• [SOURCE PASSAGE]
BEGIN
Wednesday, February 25, 2009

The Latest Bat News

...and it's not good.

North Country Public Radio had another update yesterday morning on our local bats and white-nose syndrome. Our intrepid reporter (Brian Mann) was in a cave over in Vermont that "they" are now calling the epicenter of the disease (previously the signs indicated it started somewhere around Albany). Al Hicks (NYS Wildlife Biologist who is THE go-to guy for this problem) estimated there were 5-10,000 dead bats in the cave; they said the bodies were 3-4" deep on the floor of the cave! Sick bats were fluttering out of the cave, clinging to icicles and crashing into snow banks. The disease has been found in caves in New Hampshire and West Virginia now, too. It is an epidemic and it is spreading with lightning speed!

And there's still nothing that can be done!

The fungus has been identified (a new species), but they don't know how it got here, or from where. And they don't know why/how it is killing the bats, other than the fact that the bats are starving to death.

If we all thought the bugs were bad last summer, I fear we will be in for an even greater shock this year. Not only will we be facing more mosquitoes and blackflies, but agricultural pests will be on the rise as well. Which will probably mean a greater usage of pesticides. People will finally start to appreciate just how much we benefited from having bats around.

I feel so helpless! I love bats and they are so important. I want to help, but if all the experts can't figure it out, there's nothing a lone naturalist can do but spread the word.
END
• [REQUIRED TASKS]
[A] According to the bat news post, in which two states besides Vermont has the disease now been found in caves?
[B] Continue the post about white-nose syndrome in bats from its last sentence.

• [EXTRACTED RECORDS]
BEGIN
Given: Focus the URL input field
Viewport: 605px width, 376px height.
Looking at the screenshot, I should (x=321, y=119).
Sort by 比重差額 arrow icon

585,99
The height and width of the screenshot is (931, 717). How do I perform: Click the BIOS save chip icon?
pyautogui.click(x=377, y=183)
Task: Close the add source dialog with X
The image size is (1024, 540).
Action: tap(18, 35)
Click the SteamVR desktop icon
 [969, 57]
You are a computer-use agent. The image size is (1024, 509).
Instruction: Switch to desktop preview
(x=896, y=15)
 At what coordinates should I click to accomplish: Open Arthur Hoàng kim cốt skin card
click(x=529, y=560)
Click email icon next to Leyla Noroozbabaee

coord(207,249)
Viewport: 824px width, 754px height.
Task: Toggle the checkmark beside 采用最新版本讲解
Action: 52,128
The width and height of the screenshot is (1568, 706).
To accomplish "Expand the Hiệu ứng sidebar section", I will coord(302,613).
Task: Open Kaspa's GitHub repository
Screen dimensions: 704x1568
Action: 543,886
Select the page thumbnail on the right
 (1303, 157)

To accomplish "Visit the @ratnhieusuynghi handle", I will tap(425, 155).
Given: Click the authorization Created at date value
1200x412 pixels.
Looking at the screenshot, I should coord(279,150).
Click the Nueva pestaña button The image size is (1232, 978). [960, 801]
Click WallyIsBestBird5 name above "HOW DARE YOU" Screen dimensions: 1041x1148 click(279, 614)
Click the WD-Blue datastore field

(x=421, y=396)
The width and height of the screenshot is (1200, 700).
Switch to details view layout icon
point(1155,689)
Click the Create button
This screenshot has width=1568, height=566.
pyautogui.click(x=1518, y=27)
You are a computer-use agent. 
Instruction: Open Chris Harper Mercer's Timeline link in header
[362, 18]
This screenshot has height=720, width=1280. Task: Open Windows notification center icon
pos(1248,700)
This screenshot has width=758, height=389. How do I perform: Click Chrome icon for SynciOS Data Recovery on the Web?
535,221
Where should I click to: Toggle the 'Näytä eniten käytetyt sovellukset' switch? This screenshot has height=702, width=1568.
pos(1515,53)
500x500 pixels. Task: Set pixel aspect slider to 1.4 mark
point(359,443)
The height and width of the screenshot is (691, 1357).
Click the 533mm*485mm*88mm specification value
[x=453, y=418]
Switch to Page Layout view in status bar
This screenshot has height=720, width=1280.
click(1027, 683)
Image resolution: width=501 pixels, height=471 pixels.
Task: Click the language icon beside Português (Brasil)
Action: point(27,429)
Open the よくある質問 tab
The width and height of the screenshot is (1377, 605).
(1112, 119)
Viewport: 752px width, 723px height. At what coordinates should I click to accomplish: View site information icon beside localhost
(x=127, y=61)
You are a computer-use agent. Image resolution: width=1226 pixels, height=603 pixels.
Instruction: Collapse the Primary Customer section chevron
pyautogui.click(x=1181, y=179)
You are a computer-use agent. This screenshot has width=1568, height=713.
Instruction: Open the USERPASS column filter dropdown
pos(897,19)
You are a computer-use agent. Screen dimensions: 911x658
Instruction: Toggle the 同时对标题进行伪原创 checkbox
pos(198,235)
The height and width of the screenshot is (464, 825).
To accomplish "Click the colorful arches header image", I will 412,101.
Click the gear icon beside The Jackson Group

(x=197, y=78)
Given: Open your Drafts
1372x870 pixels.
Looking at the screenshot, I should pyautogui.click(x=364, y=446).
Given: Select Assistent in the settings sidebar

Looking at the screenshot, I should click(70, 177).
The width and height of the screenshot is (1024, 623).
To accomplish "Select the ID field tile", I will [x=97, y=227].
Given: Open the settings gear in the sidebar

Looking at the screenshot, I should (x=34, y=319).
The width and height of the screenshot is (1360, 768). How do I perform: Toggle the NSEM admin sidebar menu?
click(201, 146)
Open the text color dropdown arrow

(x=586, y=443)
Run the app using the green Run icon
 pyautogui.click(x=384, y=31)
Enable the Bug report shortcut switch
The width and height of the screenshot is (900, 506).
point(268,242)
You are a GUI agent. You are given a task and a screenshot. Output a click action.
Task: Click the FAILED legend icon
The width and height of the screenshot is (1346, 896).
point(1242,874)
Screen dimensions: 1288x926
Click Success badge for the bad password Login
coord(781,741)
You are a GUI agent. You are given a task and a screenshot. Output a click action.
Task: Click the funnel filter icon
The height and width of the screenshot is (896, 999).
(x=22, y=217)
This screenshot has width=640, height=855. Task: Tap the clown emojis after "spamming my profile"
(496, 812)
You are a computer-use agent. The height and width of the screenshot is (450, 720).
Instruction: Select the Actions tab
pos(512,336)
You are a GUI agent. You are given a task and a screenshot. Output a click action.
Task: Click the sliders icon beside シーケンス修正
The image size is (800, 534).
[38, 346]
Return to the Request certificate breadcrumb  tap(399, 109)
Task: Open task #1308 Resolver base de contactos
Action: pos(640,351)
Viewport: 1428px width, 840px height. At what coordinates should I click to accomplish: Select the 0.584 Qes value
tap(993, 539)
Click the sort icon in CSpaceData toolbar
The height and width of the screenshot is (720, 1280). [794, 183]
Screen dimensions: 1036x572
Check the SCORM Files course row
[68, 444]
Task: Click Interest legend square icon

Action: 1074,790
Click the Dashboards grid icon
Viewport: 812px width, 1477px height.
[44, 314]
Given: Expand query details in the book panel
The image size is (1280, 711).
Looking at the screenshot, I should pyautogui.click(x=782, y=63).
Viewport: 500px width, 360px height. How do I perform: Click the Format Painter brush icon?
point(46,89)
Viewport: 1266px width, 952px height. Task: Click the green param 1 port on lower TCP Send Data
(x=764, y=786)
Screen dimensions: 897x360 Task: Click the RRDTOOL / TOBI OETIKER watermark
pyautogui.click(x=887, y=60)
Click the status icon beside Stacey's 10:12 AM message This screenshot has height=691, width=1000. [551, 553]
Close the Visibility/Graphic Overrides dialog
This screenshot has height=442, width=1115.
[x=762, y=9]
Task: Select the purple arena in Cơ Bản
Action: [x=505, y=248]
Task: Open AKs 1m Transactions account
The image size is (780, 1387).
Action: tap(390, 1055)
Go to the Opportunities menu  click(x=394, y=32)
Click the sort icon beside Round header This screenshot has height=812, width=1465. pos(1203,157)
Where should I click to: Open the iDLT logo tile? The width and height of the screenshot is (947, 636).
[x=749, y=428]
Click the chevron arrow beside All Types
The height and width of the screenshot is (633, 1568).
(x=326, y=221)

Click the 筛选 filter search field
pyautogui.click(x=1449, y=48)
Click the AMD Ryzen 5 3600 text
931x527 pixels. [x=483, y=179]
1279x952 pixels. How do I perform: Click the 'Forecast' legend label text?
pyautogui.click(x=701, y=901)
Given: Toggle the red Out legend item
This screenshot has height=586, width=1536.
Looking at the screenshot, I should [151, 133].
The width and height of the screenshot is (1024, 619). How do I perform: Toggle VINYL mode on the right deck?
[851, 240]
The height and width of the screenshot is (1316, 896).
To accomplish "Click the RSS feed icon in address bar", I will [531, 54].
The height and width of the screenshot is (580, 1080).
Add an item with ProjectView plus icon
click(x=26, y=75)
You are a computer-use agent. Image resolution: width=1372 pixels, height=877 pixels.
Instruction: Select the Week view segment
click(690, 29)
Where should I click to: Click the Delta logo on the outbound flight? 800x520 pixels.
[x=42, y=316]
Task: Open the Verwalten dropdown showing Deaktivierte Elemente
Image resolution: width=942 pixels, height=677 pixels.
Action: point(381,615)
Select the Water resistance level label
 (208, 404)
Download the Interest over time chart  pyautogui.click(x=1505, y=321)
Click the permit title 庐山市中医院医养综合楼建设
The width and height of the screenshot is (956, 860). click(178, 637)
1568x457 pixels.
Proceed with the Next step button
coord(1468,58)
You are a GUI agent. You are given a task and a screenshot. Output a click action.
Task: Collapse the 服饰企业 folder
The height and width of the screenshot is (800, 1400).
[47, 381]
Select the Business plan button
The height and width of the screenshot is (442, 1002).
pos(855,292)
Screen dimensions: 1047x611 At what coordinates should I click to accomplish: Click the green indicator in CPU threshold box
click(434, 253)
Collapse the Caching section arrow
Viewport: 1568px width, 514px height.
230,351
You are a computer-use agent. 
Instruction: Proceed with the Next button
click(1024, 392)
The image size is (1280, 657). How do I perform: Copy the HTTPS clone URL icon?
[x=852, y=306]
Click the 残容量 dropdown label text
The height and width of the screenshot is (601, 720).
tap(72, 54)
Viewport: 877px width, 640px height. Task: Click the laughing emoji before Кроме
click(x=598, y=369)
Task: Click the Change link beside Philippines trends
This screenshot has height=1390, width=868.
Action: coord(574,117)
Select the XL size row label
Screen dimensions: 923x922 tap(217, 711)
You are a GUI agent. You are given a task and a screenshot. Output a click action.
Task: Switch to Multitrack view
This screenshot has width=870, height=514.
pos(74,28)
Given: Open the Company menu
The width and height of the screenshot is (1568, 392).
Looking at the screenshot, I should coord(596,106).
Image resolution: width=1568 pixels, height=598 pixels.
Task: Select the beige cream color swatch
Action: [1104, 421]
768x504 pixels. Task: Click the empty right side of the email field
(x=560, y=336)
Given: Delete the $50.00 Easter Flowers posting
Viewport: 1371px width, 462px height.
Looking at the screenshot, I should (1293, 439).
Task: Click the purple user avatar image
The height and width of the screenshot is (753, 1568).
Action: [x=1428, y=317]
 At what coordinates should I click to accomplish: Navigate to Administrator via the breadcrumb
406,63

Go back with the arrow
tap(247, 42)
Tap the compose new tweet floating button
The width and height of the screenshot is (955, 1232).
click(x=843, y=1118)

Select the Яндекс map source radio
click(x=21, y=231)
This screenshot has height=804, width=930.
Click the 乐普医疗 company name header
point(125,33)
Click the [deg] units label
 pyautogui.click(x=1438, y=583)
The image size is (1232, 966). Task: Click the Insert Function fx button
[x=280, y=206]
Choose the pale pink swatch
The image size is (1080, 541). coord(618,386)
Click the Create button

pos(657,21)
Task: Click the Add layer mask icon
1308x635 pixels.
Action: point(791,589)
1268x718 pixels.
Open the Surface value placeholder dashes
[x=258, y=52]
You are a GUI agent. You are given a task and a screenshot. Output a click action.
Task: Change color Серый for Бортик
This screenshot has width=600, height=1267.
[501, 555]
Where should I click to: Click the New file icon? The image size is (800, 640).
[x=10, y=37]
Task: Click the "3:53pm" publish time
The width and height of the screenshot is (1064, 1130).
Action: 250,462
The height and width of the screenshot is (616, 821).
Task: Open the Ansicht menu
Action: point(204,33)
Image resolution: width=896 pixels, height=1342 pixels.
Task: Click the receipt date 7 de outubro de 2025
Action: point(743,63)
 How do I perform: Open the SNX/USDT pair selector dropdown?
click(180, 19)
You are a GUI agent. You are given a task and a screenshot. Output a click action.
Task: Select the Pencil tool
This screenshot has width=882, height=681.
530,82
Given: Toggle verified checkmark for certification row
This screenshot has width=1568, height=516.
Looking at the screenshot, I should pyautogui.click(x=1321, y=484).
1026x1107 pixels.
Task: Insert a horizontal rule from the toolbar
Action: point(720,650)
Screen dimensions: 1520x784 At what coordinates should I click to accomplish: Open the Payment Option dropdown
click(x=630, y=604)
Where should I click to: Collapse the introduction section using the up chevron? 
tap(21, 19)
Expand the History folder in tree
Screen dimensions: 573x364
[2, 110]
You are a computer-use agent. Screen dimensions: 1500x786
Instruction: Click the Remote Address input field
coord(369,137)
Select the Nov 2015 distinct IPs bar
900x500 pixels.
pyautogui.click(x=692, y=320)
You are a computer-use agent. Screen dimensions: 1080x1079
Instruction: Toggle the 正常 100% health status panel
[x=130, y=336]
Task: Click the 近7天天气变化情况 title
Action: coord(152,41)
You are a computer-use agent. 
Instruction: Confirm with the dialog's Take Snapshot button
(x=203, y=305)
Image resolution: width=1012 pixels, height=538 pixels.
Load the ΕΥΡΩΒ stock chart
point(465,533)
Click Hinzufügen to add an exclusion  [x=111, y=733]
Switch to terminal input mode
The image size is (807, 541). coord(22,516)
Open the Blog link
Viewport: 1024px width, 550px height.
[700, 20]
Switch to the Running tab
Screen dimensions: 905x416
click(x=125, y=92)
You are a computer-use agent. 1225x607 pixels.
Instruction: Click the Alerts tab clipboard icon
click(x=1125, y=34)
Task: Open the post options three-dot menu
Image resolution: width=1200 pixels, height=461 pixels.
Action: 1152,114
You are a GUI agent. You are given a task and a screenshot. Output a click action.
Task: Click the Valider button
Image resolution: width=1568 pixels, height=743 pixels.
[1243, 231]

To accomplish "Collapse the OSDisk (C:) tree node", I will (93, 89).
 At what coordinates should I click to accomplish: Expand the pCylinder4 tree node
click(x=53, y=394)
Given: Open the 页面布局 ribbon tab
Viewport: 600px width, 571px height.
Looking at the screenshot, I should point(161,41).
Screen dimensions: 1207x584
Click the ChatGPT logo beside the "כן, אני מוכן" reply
END
• [RESPONSES TO THE EXERCISE]
[A] New Hampshire and West Virginia.

[B]
So, if you should find bats in your house this year, PLEASE PLEASE PLEASE don't kill them!!! The bats that survive this plague will need all the help we can give them to survive (afterall, bats reproduce at such a slow rate it will take years for their numbers to come back...if they ever do). Contact someone to remove them for you. If it is only one bat in your living room, open a window, close the doors, turn off the lights, and leave the room - the bat will fly out on its own. Alternately, you can gently place a large can over the bat, slide a card underneath, carry the whole thing outside and release the animal with your good wishes.


  1. Thats a lot of dead bats. Was it a single species or multiple?

    I met Al and visited a cave downstate last fall (just as the bats were starting to arrive by the handful; they were worried about a potential/in-progress partial ceiling collapse/cave-in). It was an eye-opening experience to how dire the situation is becoming, and how little we know about how we might be able to best help protect them.

  2. Thank you, thank you, for speaking up in defense of bats. This is a horribly distressing plague and many people just don't care because they're afraid of bats. It's nature educators like you who can help change attitudes toward creatures many people find repellent, turning fear into fascination. Thank you for your good work.

  3. As far as I know, it is the little brown bats (Myotis lucifugus) and big brown bats (Eptesicus fuscus) that are primarily affected by this disease. Still, Eastern pipistrelles (Pipistrellus subflavus), small-footed bats (Myotis lebii), eastern long-earred bats (Myotis septentrionalis) and Indiana bats (Myotis sodalis) are also hibernating in the caves, so t wouldn't surprise me if some of them ended up on the list.

    Let's all go out and promote bat welfare. If you hear of a bat in stress (in someone's house), please offer to go to the rescue!